J’ai lentement pris conscience qu’il n’y avait pas de bonnes ou mauvaises façon d’être une femme forte. Que je n’avais pas besoin de trouver des choses sur d’autres femmes comme une nature sensible — de manifester un faux sentiment de supériorité pour la survie. Que la communauté queer eu beaucoup d’espace pour ma féminité et mon tough-fille de force. J’ai pu cultiver à la fois, à mon propre rythme et avec mon propre style, et d’être respectés et célèbres.

Peu de temps après, j’ai 20 ans, j’ai débarqué de ma première vraie petite amie. Rencontre une femme, je l’ai découvert, a été impressionnant pour de nombreuses raisons. L’on pourrait porter les vêtements de l’autre! Il y avait toujours des tampons dans la maison! Je n’ai pas eu à effectuer une danse interprétative de signalisation de l’emplacement du clitoris! Ashley a été la première de nombreuses auto-proclamé « délicate des fleurs » je voudrais aller sur d’être de manière romantique intriqués, et elle avait peu ou pas de honte à pleurer. J’avoue même se sentir un peu de mon ancienne fierté de ressurgir à être en mesure de me positionner comme le « plus fort » dans la relation à son début, mais cela ne durera pas longtemps.

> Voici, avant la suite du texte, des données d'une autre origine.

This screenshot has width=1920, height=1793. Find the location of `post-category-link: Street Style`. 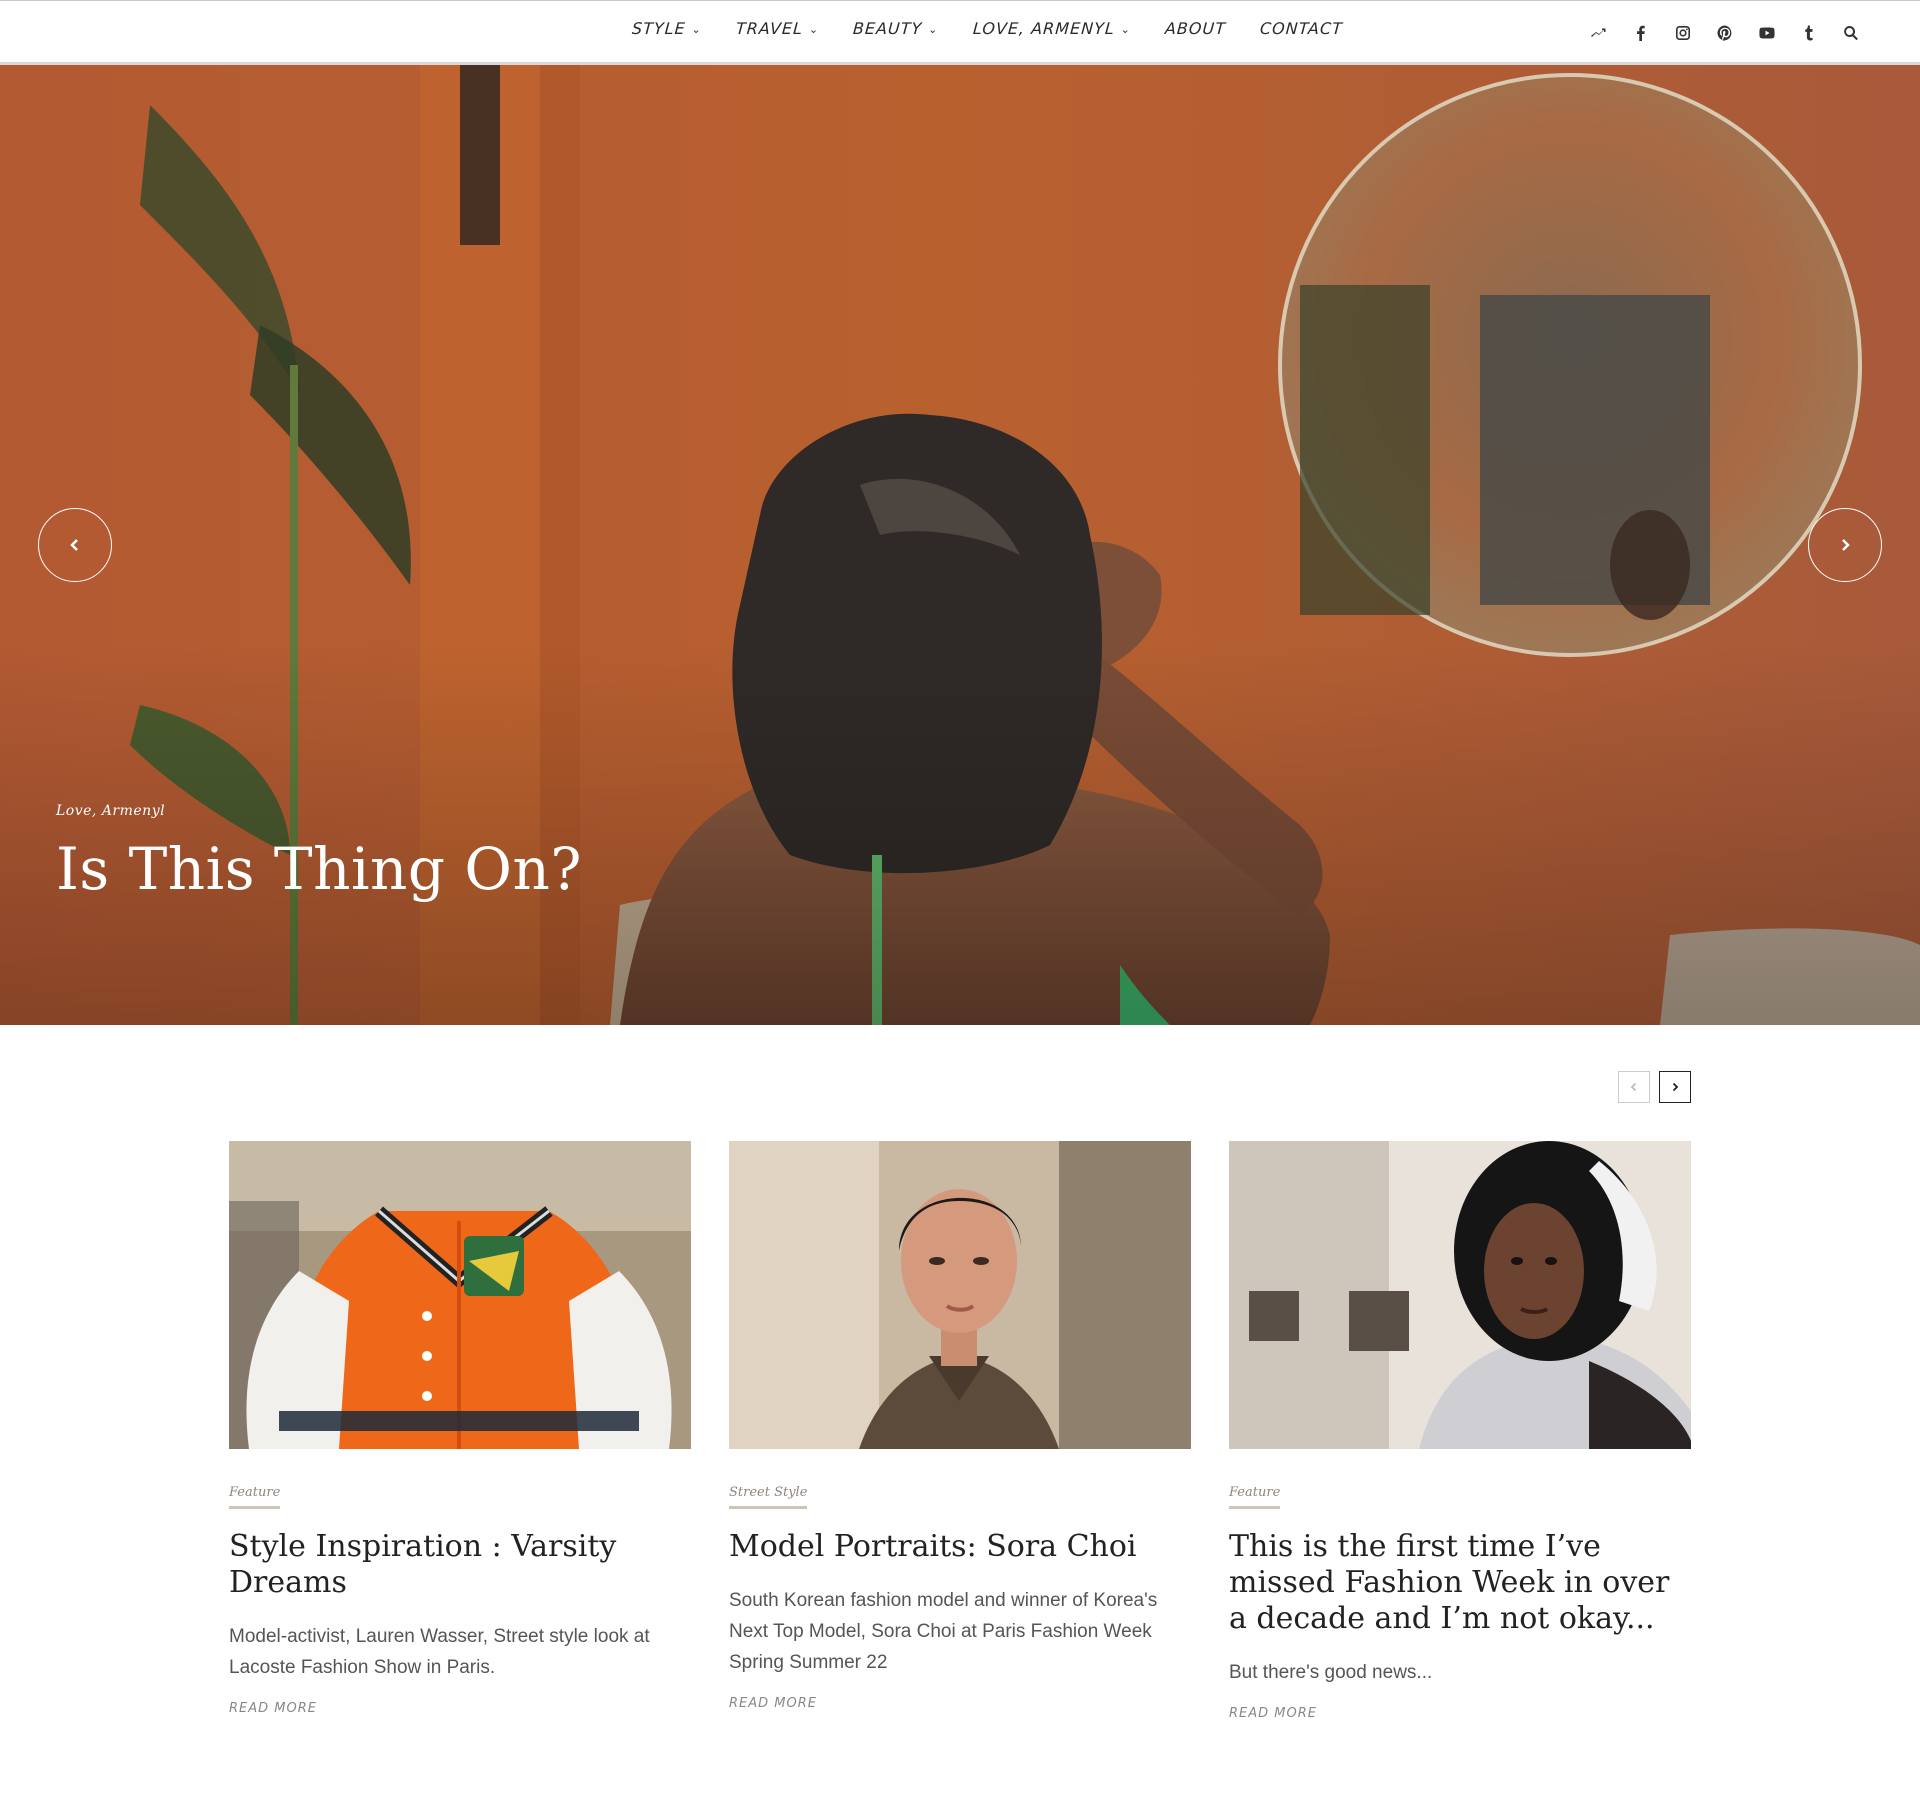

post-category-link: Street Style is located at coordinates (768, 1497).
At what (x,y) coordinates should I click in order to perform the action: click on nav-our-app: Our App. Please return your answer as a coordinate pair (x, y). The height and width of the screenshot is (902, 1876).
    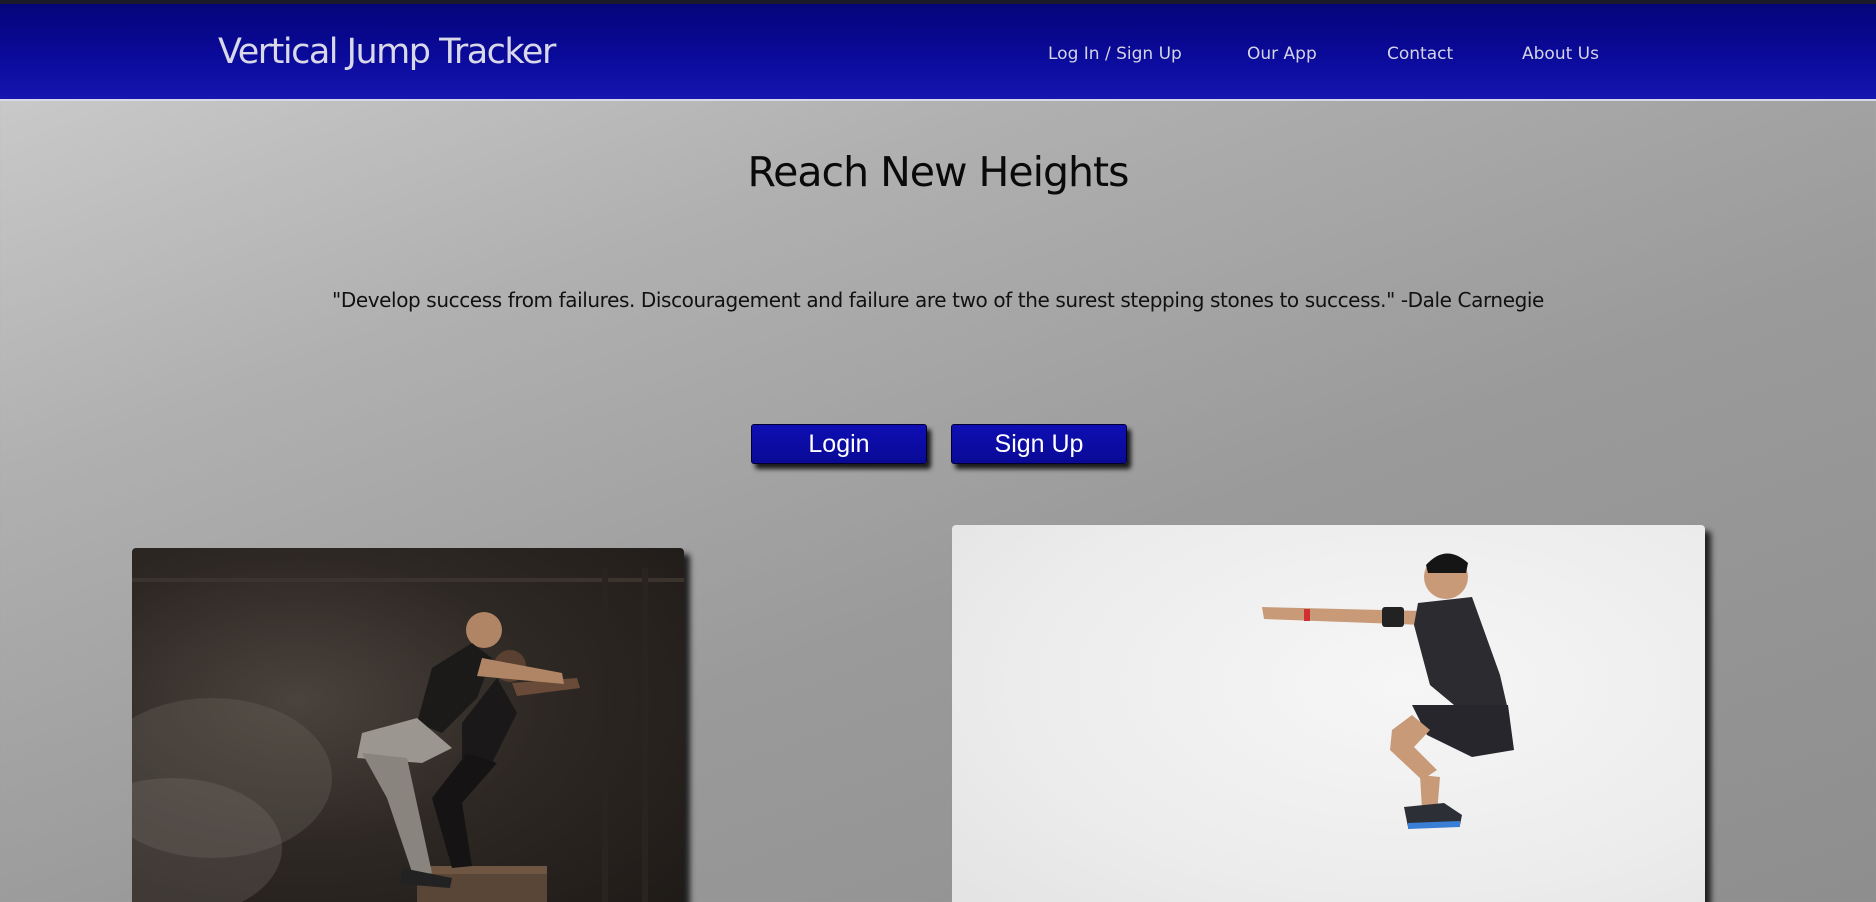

Les pleurs ont commencé avec des publicités. Bijoutier, les publicités pour l’engagement des diamants, des organisations de sauvetage des animaux de demander des dons, même la publicité de prestations pour des causes que je n’avais jamais donné une seconde pensée. Puis vint livres. J’ai toujours été un lecteur avide, mais je n’avais jamais eu un livre me déplacer aux larmes avant. Maintenant, j’ai trempé à travers les pages jusqu’à ce qu’ils restent ensemble et j’ai dû sécher sur mon radiateur. Il a escaladé aléatoire émotionnelle des pointes au cours sinon sans émotion les conversations. J’avais demander à mon colocataire s’il voulait quelque chose de l’épicerie et je me sens ma poitrine se resserrer et ma gorge s’épaissir, j’aurais à nouveau hors de la chambre avant de la porte ouverte. De toute façon je serais la boucle est bouclée: Auparavant, ne pouvait pas versé une larme, j’ai maintenant besoin d’un kayak pour naviguer dans mes activités de tous les jours.

Six ans plus tard, je suis encore un drôle de femme, et je suis toujours sujette aux larmes. Parfois, je pense que le changement dans la disposition a été due à la proximité, de la même manière que mes amis pensent que nous sommes tous menstrually synchronisés. Parfois, je repense à mon féministe d’éducation et pense que j’ai juste reconnu que les femmes pourraient être total badasses tout en sanglotant leur brillant de tout leur cœur. C’est probablement un peu des deux. De toute façon, maintenant, je sais que les femmes apportent le meilleur l’un de l’autre lorsque nous nous donnons la permission.